O ar estava impregnado de cheiro de desinfetante e de um constrangimento quase palpável.
Beatriz sentou-se, com uma caneta preta entre os dedos.
À sua frente estava Heitor, de terno impecável e expressão fria.
Do começo ao fim, ele não disse uma palavra. Apenas a encarou, com aqueles olhos profundos, fixos nela.
Como se julgasse. Como se investigasse.
Ele achou que a veria chorar, ou fazer escândalo, ou ao menos demonstrar algum apego.
Afinal, aquela mulher o amara por cinco anos — amara de um jeito tão humilde que parecia virar poeira.
Mas ela não fez nada disso.
O rosto de Beatriz permaneceu calmo como um lago congelado, sem a menor ondulação.

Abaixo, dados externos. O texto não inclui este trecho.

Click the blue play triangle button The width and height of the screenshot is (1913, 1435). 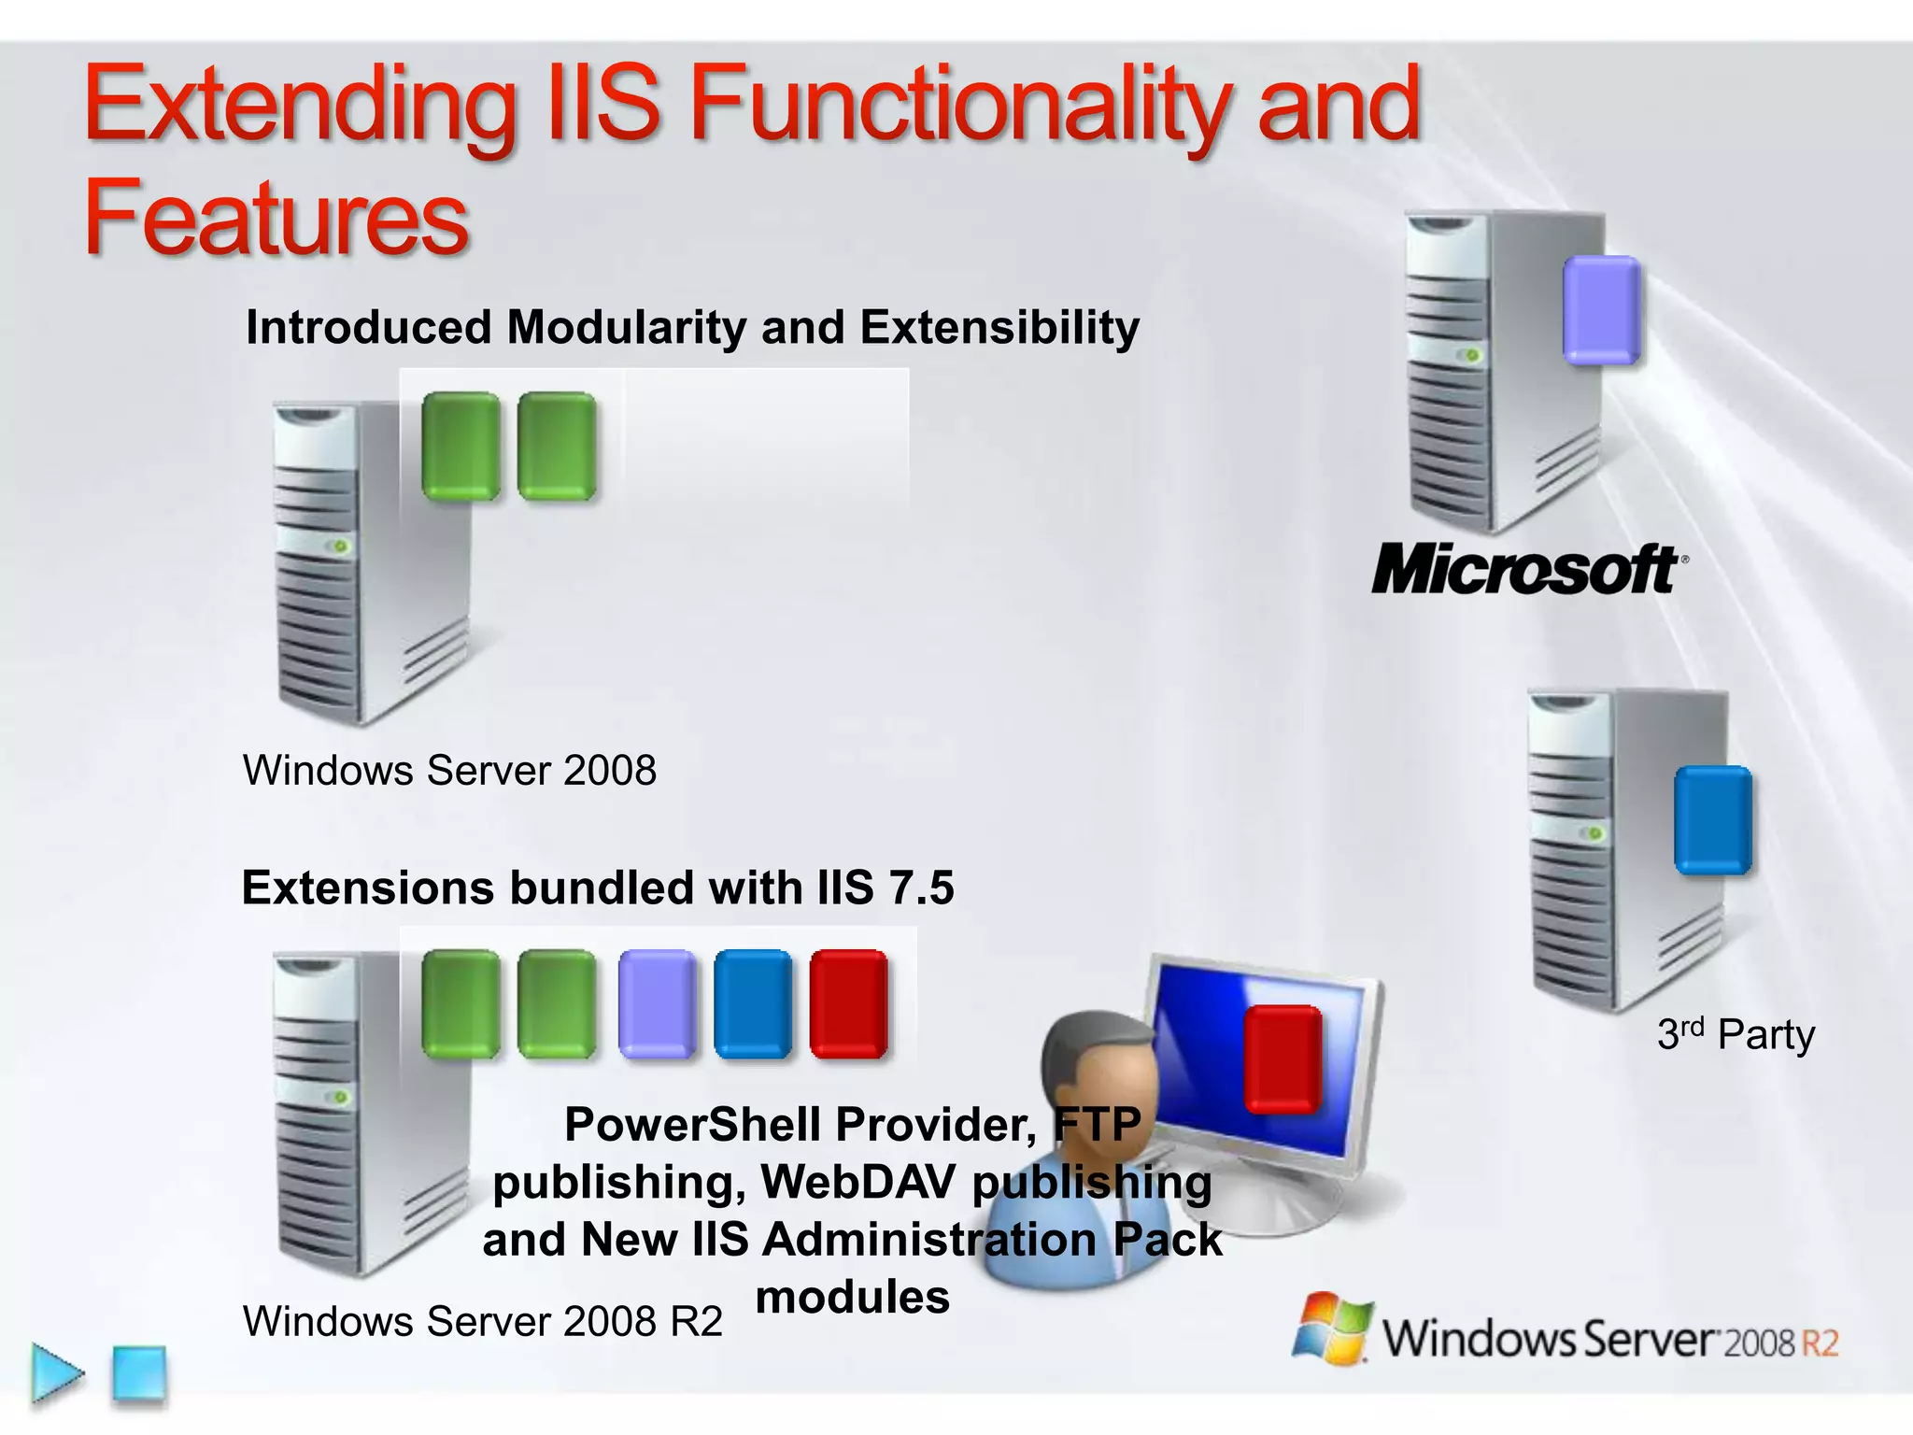56,1373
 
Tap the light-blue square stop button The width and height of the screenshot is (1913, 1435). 139,1373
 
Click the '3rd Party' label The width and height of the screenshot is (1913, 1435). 1736,1034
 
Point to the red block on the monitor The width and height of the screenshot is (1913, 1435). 1282,1059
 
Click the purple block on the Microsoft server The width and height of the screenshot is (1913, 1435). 1601,309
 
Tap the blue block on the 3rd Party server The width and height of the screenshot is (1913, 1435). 1712,820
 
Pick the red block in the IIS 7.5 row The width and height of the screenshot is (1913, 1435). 848,1004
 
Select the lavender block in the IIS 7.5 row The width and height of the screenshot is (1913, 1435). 657,1004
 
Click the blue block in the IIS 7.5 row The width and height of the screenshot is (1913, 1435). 753,1004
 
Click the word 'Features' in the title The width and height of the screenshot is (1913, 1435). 276,218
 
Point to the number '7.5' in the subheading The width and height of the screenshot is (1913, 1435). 921,888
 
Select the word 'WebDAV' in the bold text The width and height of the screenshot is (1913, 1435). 857,1182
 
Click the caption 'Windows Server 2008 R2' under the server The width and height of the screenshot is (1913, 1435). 482,1321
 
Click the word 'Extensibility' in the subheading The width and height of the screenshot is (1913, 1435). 999,327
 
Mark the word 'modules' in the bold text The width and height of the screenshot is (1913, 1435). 852,1298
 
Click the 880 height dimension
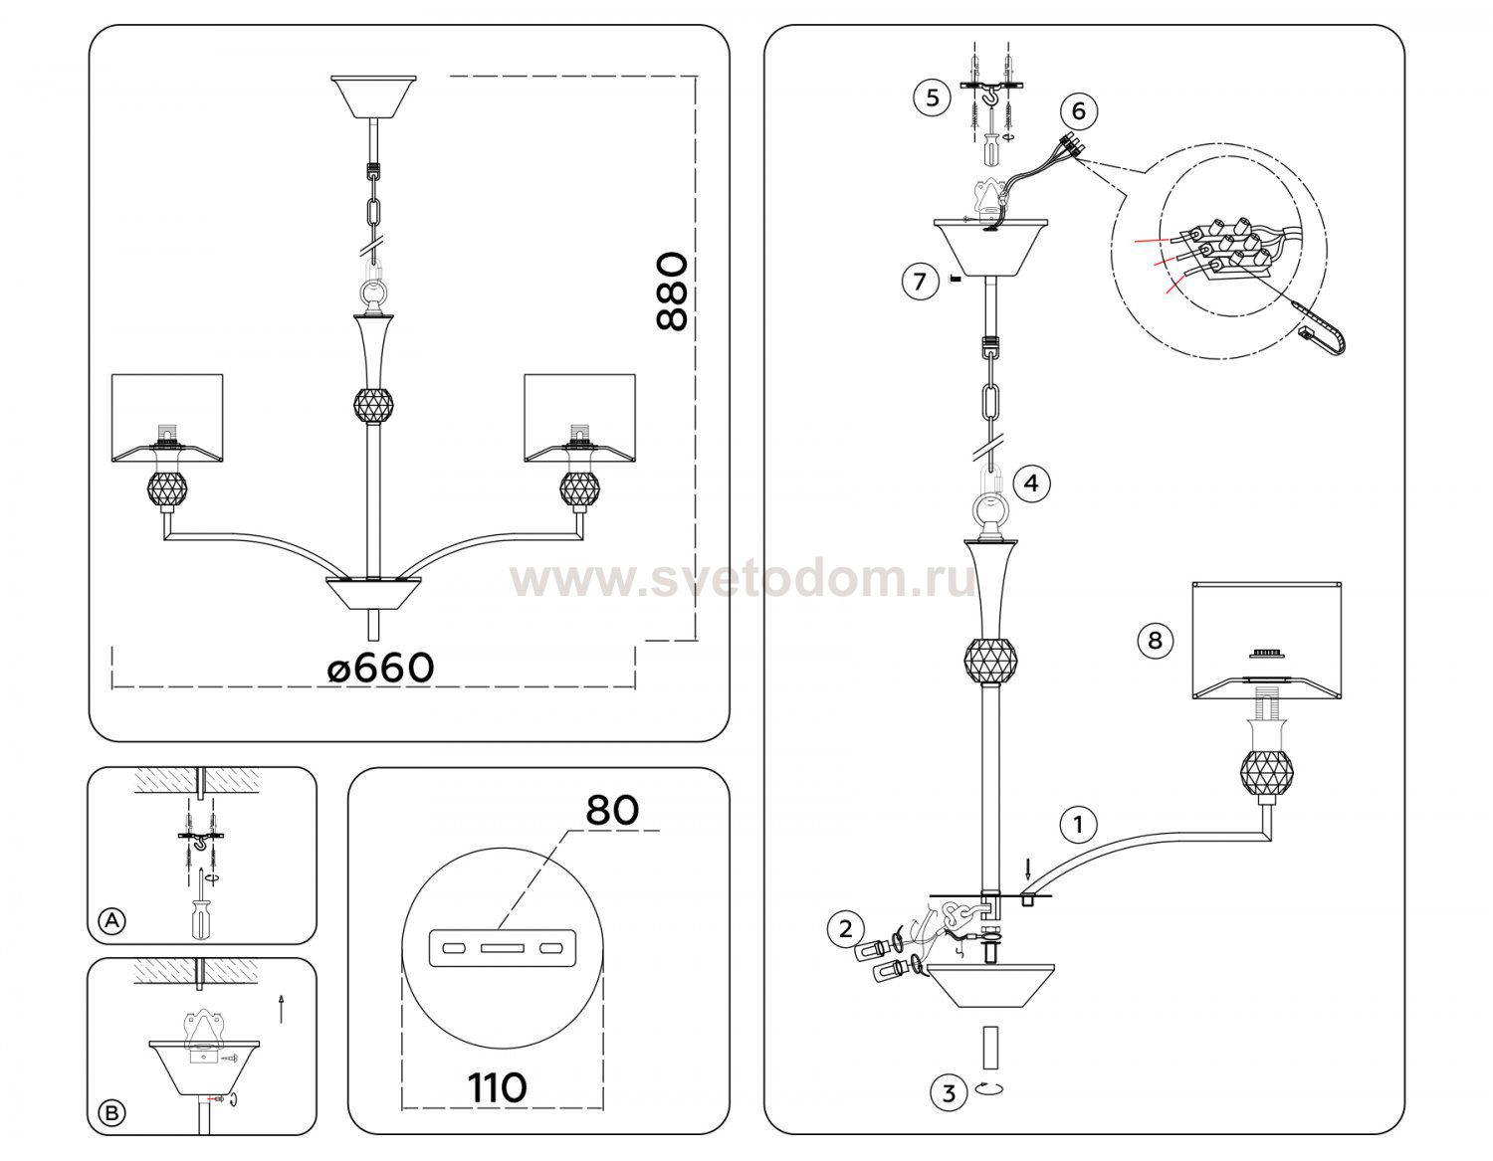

A funcionária seguiu o roteiro, mecânica:
— Os dois pensaram bem? Confirmam que o divórcio é voluntário?
Heitor permaneceu em silêncio, o olhar ainda colado nela.
Beatriz ergueu os olhos e sustentou a visão dele; no canto dos lábios, desenhou-se um arco quase imperceptível, próximo do deboche.
Ela respondeu com clareza:
— Confirmo.
A voz saiu fria, direta, sem um traço de nostalgia.
O coração de Heitor, inexplicavelmente, levou uma fisgada.
Ele franziu a testa. Um incômodo sem nome subiu do fundo do peito.
Beatriz não voltou a olhá-lo.
Pegou a caneta, sem hesitar.
Naquele acordo que simbolizava o fim de cinco anos de casamento, assinou o próprio nome.
Traço por traço, nítido e contido, como quem assina o recebimento de uma encomenda sem importância.
Ao terminar, empurrou o documento na direção dele, com um gesto fluido, como se tivesse repetido aquilo mil vezes.
— A sua vez, Sr. Heitor.
Aquele “Sr. Heitor”, distante e polido, foi uma lâmina invisível que cortou, de uma vez, o último fio entre os dois.
A expressão de Heitor escureceu ainda mais.
Cobrar que ela não estivesse triste?
Zombar que ela enfim conseguira o que queria?
Nada parecia caber.
Nesse breve vacilo, o corpo esguio já havia desaparecido por completo além da porta do Cartório.
Ela saiu do mundo dele com uma limpeza implacável.
Aquela calma extrema, aquela frieza, transformou-se numa agulha invisível, espetando o coração de Heitor, ponto por ponto.
Não doía. Mas sufocava.
Ele puxou a gravata, irritado, e pela primeira vez sentiu que as coisas talvez estivessem escapando do controle.
Naquela mesma noite, às onze e cinquenta e nove.
Nos arredores da cidade, no laboratório “Eixo Norte”.
Na tela circular gigantesca, linhas e mais linhas de código corriam como uma cachoeira.
Beatriz estava no console, os olhos injetados, presos à barra de progresso no centro.